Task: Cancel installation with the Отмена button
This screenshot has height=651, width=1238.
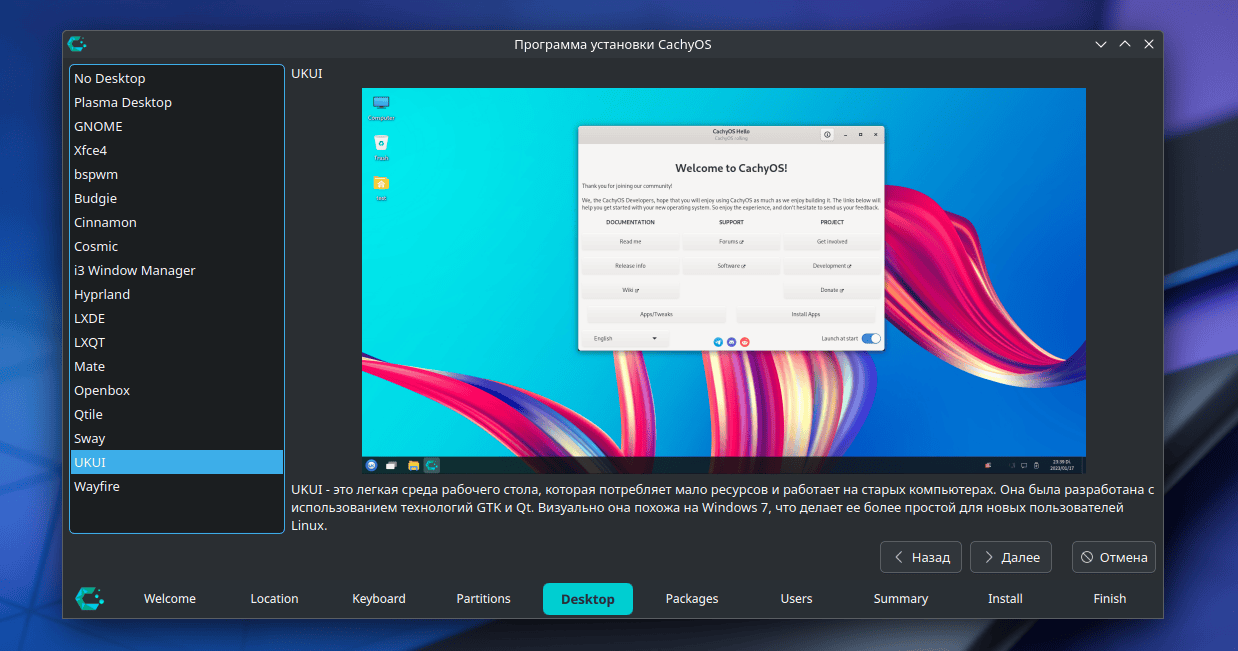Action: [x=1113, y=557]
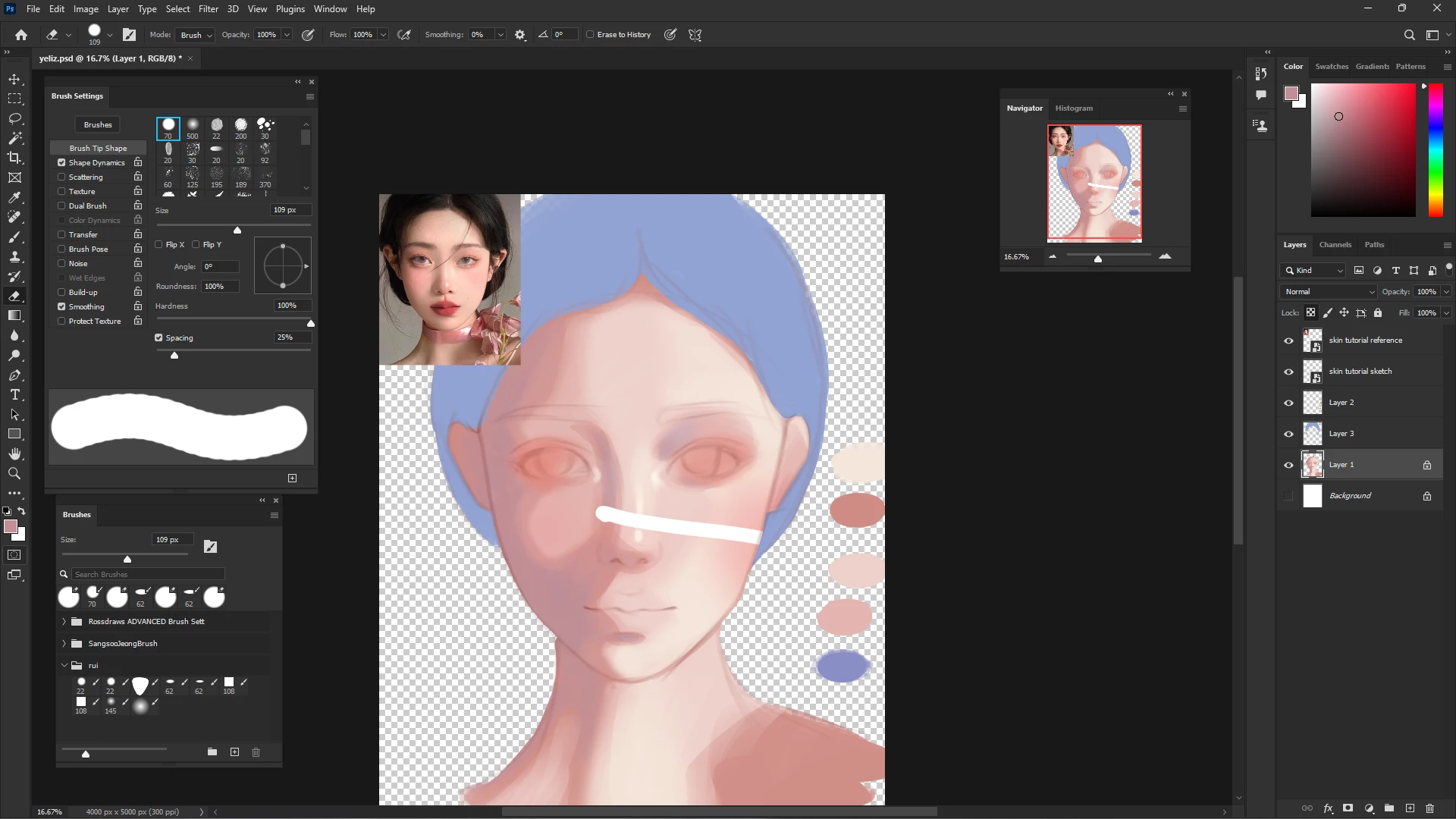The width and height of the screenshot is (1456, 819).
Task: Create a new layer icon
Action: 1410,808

◆ **GIVEN TASK**:
Update all the records above by replacing "Cancel installation" with "Abort installation" and changing nothing else. Leave the pictures out of your answer.

◆ **TASK OUTPUT**:
Task: Abort installation with the Отмена button
This screenshot has height=651, width=1238.
Action: [x=1113, y=557]
The width and height of the screenshot is (1456, 819).
Task: Create a new layer icon
Action: 1410,808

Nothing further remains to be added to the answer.